Paul Culmsee (@paulculmsee) has been doing some great work with Microsoft Flow and PowerApps. His daughter Ashlee even won a contest put on by the PowerApps team to make a fidget spinner app! When Paul digs into a technology, stand back, because he beats it into submission like few others. If there is a Clever Workaround – and we need those way too often – he’ll find it.
Paul’s latest post on this topic shows that we now can get the ID of the newly created item from the Create File step, which we can use with the newer SharePoint – Update File Properties Flow action. Thank goodness my tricks here are no longer necessary! The (new current) best way to update SharePoint document metadata using Flow
Paul did a post back in August I’ve referred to multiple times as I’ve tried to use Microsoft Flow. My approach with Flow here is that I try to use it for anything new I need to automate in Office 365. If I hit a roadblock, then I revert to SharePoint Designer workflows. The good news is that I’m finding I revert less and less, though it still happens maybe a third of the time at this point. (I’m guessing, but that’s about what it feels like. I would love it to be 0%!) Unfortunately, that means rework down the road if we want to be fully “modern”.
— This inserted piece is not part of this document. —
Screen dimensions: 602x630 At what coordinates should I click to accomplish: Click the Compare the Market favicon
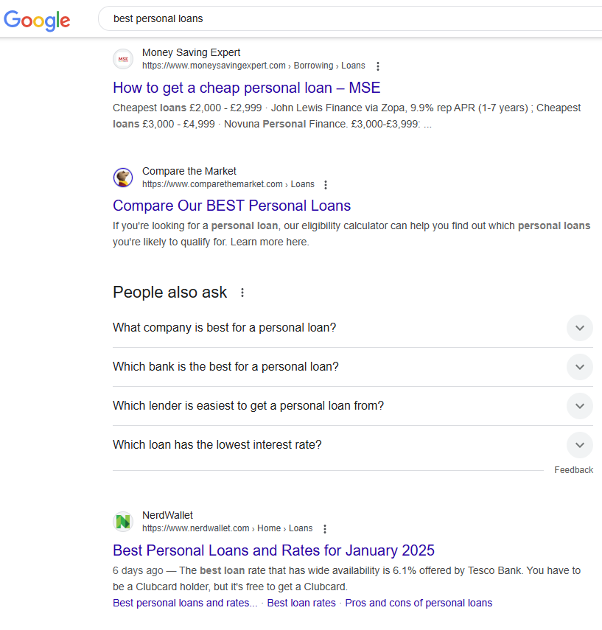click(123, 178)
Paul’s article The (currently) best way to update SharePoint document metadata using Flow shows us the unfortunately byzantine way we need to do things in order to update metadata on a file we’ve just created. The fact that we don’t get a useful “handle” back to the file we just created is sorta crazy, and the Microsoft Flow team knows this. In the meantime, Paul’s approach works. Well, it works unless you have more than 5000 items in a library.
I had exactly that situation. At one of my clients, we have an automated process which dumps files into a library I’ve inventively called __Temp. When a new file shows up, I run a Flow to copy the file into a place where we want to store it and apply metadata to the copied file. My problem arose when I tried Paul’s second step. Because my library has way over 5000 items, that step failed.
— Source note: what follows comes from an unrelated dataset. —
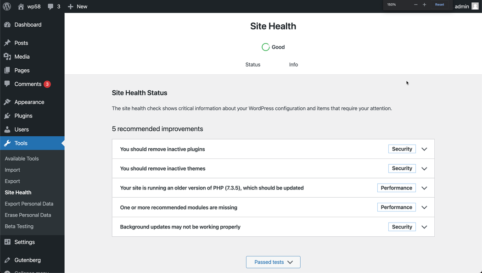Open the Passed tests dropdown

coord(273,262)
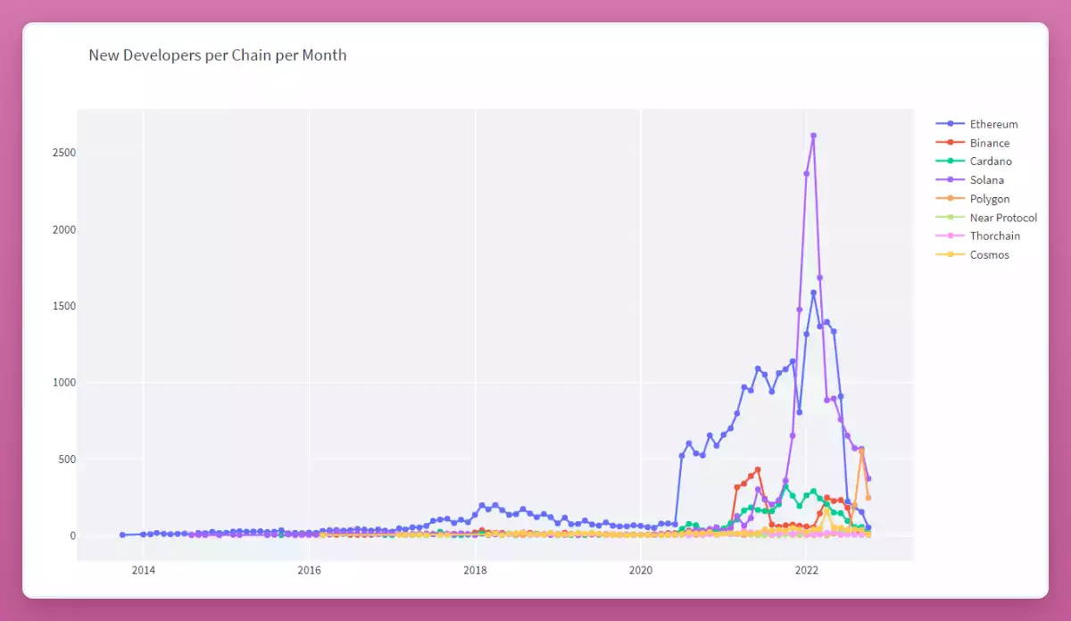Select the Ethereum peak point near 1600
This screenshot has width=1071, height=621.
(x=813, y=293)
So, until we are able to get the ID or some other useful handle for the newly created file, I needed to come up with a cleaver workaround on top of Paul’s clever workaround.
The trick was to do the following:
- Add an index to the Modified column in the destination list.
- Set up a TimeStamp variable in my Flow to capture the startOfDay() when the Flow is running
- In the GetItems step, use a filter based on the Modified column, and *then* the FileLeafRef to find the file I just created
Here it is in pictures…
Make sure you have an index on the Modified column in the target list. In my case, I have indices on several other columns as well.
In the flow, set up a variable to hold startOfDay(utcnow()) . You set this up in the Expression Builder. I initially tried to set the variable just before I created the new file, setting it to utcnow() . In theory, this should have worked, but I found I had about a 50% failure rate. This doesn’t make a lot of sense, but to be safe, I switched to startOfDay() , which has proved reliable.
Just like Paul’s example, I then create the new file.
In the GetItems step, I use the more complex filter: Modified gt datetime'TimeStamp' and FileLeafRef eq 'Name' Because Modified is an indexed column, and it is the first filter in my expression, the result set is reduced to fewer than 5000 items and the query works.
Now everything works reliably. I can’t wait to reduce the complexity of this Flow when we get a handle to the newly created file in the Create File step!
Aren’t you proud of me? I wrote this whole post without whining about the 5000 item limit.